小学校の国語科の授業 古文編③ サステナブル教育(SDGs)教材としての『竹取物語』


①で示したように、学習指導要領では「昔の人のものの見方や感じ方を知ること」が大切であると示されています。このように『竹取物語』の全文を読み、今までの物語の読解の学習を生かして「なか」を把握することができれば「昔の人のものの見方や感じ方」を理解することができるでしょう。

学習を通して児童たちは、「昔の人」(昔の日本に暮らす人たち)にとって最も大切なのは「愛」なのであるということを感じ取ることができることになります。そしてそれは現在の「日本に暮らす人たち」にとっても同じように最も大切なことであると理解できます。

ここまでの『竹取物語』の学習を振り返り、児童は「変わったもの『語り口や文字表現など』」「変わらないもの『日本語のリズムや響きの心地よさ』『日本に暮らす人の持つ心情(アイデンティティ)』」を把握することができることになります。ここにおいて初めて古文に「親しむ」ことができたと言えるでしょう。

さて、この先はまた対話的な学びを取り入れて「現代の日本に暮らす人たち」について考えさせていきます。

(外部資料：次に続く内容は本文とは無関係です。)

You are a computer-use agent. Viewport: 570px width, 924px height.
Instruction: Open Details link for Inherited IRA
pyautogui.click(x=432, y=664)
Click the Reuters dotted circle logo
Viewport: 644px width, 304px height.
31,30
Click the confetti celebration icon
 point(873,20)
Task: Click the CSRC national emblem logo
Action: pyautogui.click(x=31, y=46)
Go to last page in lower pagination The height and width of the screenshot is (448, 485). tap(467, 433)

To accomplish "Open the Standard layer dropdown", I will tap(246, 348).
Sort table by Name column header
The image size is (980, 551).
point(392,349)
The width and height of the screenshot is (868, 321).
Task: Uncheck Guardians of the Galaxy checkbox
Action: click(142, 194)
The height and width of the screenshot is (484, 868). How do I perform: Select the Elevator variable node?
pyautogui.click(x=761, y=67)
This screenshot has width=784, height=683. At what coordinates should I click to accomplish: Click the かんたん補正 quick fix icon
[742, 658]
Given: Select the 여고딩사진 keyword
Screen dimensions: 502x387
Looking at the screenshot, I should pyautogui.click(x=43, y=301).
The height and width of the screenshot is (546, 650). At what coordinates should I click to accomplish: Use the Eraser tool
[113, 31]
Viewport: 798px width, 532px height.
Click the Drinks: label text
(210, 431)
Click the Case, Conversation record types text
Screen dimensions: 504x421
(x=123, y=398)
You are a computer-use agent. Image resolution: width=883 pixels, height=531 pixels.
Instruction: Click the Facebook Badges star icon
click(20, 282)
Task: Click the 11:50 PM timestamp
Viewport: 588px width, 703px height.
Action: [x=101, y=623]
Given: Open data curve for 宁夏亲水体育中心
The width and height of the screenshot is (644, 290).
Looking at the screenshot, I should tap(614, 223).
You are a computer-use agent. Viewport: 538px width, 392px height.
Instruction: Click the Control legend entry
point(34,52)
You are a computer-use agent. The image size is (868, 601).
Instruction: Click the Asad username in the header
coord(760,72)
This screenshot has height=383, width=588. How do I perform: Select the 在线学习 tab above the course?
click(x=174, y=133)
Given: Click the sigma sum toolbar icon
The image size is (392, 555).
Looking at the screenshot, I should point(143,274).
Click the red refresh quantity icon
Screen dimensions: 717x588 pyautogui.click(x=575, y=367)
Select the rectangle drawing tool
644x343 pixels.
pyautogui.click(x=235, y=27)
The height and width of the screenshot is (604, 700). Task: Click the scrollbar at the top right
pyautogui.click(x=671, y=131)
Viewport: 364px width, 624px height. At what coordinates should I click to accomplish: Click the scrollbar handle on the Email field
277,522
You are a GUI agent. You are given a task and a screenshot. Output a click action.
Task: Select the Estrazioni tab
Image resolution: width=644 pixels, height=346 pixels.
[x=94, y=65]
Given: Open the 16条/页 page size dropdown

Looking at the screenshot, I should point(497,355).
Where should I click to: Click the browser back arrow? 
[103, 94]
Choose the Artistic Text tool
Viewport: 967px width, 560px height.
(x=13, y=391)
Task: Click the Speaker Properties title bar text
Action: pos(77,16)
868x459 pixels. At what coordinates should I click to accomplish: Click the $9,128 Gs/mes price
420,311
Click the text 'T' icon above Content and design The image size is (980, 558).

具体的には、現代も最も大切にすべき「本当の愛」とは「家族愛」「男女の愛」だけなのかということについて考えさせていくとよいでしょう。
『竹取物語』が表現された時代はそれでよかったのでしょう。しかし、国際化や情報化が進み、持続可能な世界の構築が求められる現代では「地球に暮らす人」として「共に地球に暮らす人々への愛」も重要なものとなってきます。児童たちは対話的な学びの結果、このようなことも理解できることになるでしょう。

『竹取物語』はサステナブル教育(SDGs)のためにも効果的に使える教材と言えるでしょう。